I keep having to remind myself of how things felt reasonably normal over the summer months once we were allowed out again after the initial lockdown - it will be like that again. It really will!

And yes to the roaring twenties! You wont be able to stop me partying!

Cableknitskirt Tue 27-Oct-20 14:26:58

I'd be quite pleased for hugs and kissing to be less common as I don't like most people doing this to me but its rude not to accept these greetings. I am happy to hug my immediate family, my husband and best friend. A grand total of 5 people. I'd prefer if nobody else was touching me.

campion Tue 27-Oct-20 14:55:49

BefuddledPerson
I think positives that could come are:

-increased cleanliness/hand hygiene
- increased understanding of not spreading germs
- end of handshaking (I've actively avoided this for years as I think it is a bit gross)

I agree.
I also wouldn't miss social kissing/ hugs with people I hardly know - when did that become a thing? And I'll be more than happy if people can permanently curb their desire to cough during recitals/concerts/anything quiet.

IceCreamAndCandyfloss Tue 27-Oct-20 14:56:20

Not all of those things are bad. I have no desire to kiss friends and find it strange, better hygiene and natural distance will mean less bugs going round and wfh for many will save a car commute so better for the environment.

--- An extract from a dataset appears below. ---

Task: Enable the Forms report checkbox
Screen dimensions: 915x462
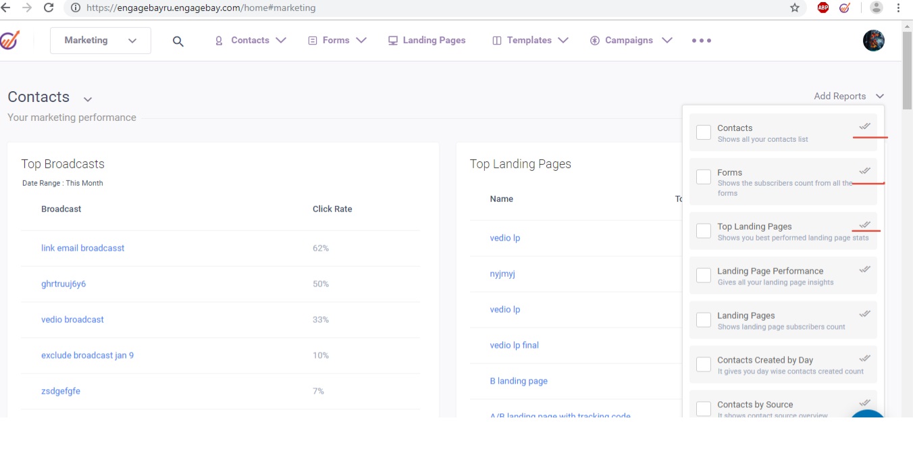Action: 704,177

Businesses will adapt in the main or new ones will take their place.

We at least have numerous means of technology to keep in touch, plenty of things exist that keep adults and children amused/occupied in homes and online shopping etc.

Waxonwaxoff0 Tue 27-Oct-20 15:03:53

Life will go back to how it was, perhaps with more working from home.

The problem on MN is that a lot of people here are anti social and want to stay holed up in their homes never interacting with anyone so the view is skewed. Everyone I know in real life can't wait to be back socialising again!

Rabbitholebonkers Tue 27-Oct-20 15:25:57

@campion

I agree. I remember in December taking my daughter to our local panto. The lady directly in front spent the whole show coughing repeatedly.

I’m hoping things like that will be less frequent now. Disgusting pre covid, but really anti social now.

lunar1 Tue 27-Oct-20 15:31:02

I think we will mostly return to normal, but perhaps there will be less tolerance to people unnecessarily spreading illness. Our school has had the best attendance yet because sick children haven't been in school passing on their illnesses.

tentative3 Tue 27-Oct-20 15:49:24

I've been in work throughout, and can already see the relaxation of distancing and the decrease in fear among my colleagues. I imagine that will continue to some degree, and a vaccine and/or significant strides in treatment will be the spur for it to return even more towards normal.

Porcupineinwaiting Tue 27-Oct-20 16:59:56

@lunar1 that would be a real benefit. I have a colleague who is renowned for dragging himself to work long enough to infect the whole office before admitting he is too ill to work. It would be wonderful if that was no longer tolerated - certainly in my office we all know that working from home is now an option.

ohthegoats Tue 27-Oct-20 17:35:13

They are only little but already used to seeing masks, constant antibac gels, keeping distance, fear of the virus etc

They don't care though. You're projecting that as an issue.

I'm loving the lack of hugging/kissing on greeting. The rest will come back.